Task brief -
Output every line of the items below as a JSON list of strings, with one string per line and blank lines omitted.

Pointing records for text and elements -
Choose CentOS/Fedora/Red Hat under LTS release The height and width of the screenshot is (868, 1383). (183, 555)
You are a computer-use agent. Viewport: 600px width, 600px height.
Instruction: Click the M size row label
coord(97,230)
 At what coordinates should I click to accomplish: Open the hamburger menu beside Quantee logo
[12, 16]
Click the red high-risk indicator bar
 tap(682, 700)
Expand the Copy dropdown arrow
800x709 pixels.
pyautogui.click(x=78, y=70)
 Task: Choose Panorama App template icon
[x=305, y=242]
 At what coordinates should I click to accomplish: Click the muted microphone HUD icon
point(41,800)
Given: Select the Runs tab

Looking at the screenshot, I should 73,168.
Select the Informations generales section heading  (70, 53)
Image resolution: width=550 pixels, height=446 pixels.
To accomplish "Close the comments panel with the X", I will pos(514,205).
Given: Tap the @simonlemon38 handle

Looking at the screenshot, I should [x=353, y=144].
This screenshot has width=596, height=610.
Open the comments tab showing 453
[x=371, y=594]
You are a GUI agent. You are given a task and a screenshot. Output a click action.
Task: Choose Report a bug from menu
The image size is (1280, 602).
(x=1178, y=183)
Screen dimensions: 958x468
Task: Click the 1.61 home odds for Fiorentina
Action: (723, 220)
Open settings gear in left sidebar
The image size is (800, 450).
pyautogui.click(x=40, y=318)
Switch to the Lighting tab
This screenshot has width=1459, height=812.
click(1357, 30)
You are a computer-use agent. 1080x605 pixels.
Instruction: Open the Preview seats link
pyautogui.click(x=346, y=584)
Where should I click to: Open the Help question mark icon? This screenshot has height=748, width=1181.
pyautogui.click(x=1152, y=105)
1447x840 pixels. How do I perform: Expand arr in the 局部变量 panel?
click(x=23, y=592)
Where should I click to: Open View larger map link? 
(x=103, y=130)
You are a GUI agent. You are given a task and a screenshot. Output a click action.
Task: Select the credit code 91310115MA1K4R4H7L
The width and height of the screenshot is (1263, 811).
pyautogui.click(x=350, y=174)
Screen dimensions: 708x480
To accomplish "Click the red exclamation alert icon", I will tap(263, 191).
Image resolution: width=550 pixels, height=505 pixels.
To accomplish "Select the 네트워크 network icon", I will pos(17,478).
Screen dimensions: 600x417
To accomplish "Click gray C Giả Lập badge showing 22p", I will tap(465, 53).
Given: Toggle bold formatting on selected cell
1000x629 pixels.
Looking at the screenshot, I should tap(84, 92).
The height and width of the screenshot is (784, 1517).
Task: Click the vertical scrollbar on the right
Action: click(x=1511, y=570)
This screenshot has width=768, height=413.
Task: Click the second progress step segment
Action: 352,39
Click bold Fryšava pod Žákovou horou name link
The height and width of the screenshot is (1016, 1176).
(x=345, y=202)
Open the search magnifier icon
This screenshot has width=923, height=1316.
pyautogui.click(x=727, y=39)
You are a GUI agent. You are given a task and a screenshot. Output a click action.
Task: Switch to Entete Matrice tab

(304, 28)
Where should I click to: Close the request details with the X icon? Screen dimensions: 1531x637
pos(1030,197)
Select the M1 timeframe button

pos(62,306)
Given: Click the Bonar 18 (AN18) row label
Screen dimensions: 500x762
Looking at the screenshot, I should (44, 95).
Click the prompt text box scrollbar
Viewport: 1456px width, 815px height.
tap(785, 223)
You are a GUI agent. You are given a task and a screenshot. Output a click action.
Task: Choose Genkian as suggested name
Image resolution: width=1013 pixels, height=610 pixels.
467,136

Answer to this task -
[
  "Choose CentOS/Fedora/Red Hat under LTS release The height and width of the screenshot is (868, 1383). (183, 555)",
  "You are a computer-use agent. Viewport: 600px width, 600px height.",
  "Instruction: Click the M size row label",
  "coord(97,230)",
  " At what coordinates should I click to accomplish: Open the hamburger menu beside Quantee logo",
  "[12, 16]",
  "Click the red high-risk indicator bar",
  " tap(682, 700)",
  "Expand the Copy dropdown arrow",
  "800x709 pixels.",
  "pyautogui.click(x=78, y=70)",
  " Task: Choose Panorama App template icon",
  "[x=305, y=242]",
  " At what coordinates should I click to accomplish: Click the muted microphone HUD icon",
  "point(41,800)",
  "Given: Select the Runs tab",
  "Looking at the screenshot, I should 73,168.",
  "Select the Informations generales section heading  (70, 53)",
  "Image resolution: width=550 pixels, height=446 pixels.",
  "To accomplish \"Close the comments panel with the X\", I will pos(514,205).",
  "Given: Tap the @simonlemon38 handle",
  "Looking at the screenshot, I should [x=353, y=144].",
  "This screenshot has width=596, height=610.",
  "Open the comments tab showing 453",
  "[x=371, y=594]",
  "You are a GUI agent. You are given a task and a screenshot. Output a click action.",
  "Task: Choose Report a bug from menu",
  "The image size is (1280, 602).",
  "(x=1178, y=183)",
  "Screen dimensions: 958x468",
  "Task: Click the 1.61 home odds for Fiorentina",
  "Action: (723, 220)",
  "Open settings gear in left sidebar",
  "The image size is (800, 450).",
  "pyautogui.click(x=40, y=318)",
  "Switch to the Lighting tab",
  "This screenshot has width=1459, height=812.",
  "click(1357, 30)",
  "You are a computer-use agent. 1080x605 pixels.",
  "Instruction: Open the Preview seats link",
  "pyautogui.click(x=346, y=584)",
  "Where should I click to: Open the Help question mark icon? This screenshot has height=748, width=1181.",
  "pyautogui.click(x=1152, y=105)",
  "1447x840 pixels. How do I perform: Expand arr in the 局部变量 panel?",
  "click(x=23, y=592)",
  "Where should I click to: Open View larger map link? ",
  "(x=103, y=130)",
  "You are a GUI agent. You are given a task and a screenshot. Output a click action.",
  "Task: Select the credit code 91310115MA1K4R4H7L",
  "The width and height of the screenshot is (1263, 811).",
  "pyautogui.click(x=350, y=174)",
  "Screen dimensions: 708x480",
  "To accomplish \"Click the red exclamation alert icon\", I will tap(263, 191).",
  "Image resolution: width=550 pixels, height=505 pixels.",
  "To accomplish \"Select the 네트워크 network icon\", I will pos(17,478).",
  "Screen dimensions: 600x417",
  "To accomplish \"Click gray C Giả Lập badge showing 22p\", I will tap(465, 53).",
  "Given: Toggle bold formatting on selected cell",
  "1000x629 pixels.",
  "Looking at the screenshot, I should tap(84, 92).",
  "The height and width of the screenshot is (784, 1517).",
  "Task: Click the vertical scrollbar on the right",
  "Action: click(x=1511, y=570)",
  "This screenshot has width=768, height=413.",
  "Task: Click the second progress step segment",
  "Action: 352,39",
  "Click bold Fryšava pod Žákovou horou name link",
  "The height and width of the screenshot is (1016, 1176).",
  "(x=345, y=202)",
  "Open the search magnifier icon",
  "This screenshot has width=923, height=1316.",
  "pyautogui.click(x=727, y=39)",
  "You are a GUI agent. You are given a task and a screenshot. Output a click action.",
  "Task: Switch to Entete Matrice tab",
  "(304, 28)",
  "Where should I click to: Close the request details with the X icon? Screen dimensions: 1531x637",
  "pos(1030,197)",
  "Select the M1 timeframe button",
  "pos(62,306)",
  "Given: Click the Bonar 18 (AN18) row label",
  "Screen dimensions: 500x762",
  "Looking at the screenshot, I should (44, 95).",
  "Click the prompt text box scrollbar",
  "Viewport: 1456px width, 815px height.",
  "tap(785, 223)",
  "You are a GUI agent. You are given a task and a screenshot. Output a click action.",
  "Task: Choose Genkian as suggested name",
  "Image resolution: width=1013 pixels, height=610 pixels.",
  "467,136"
]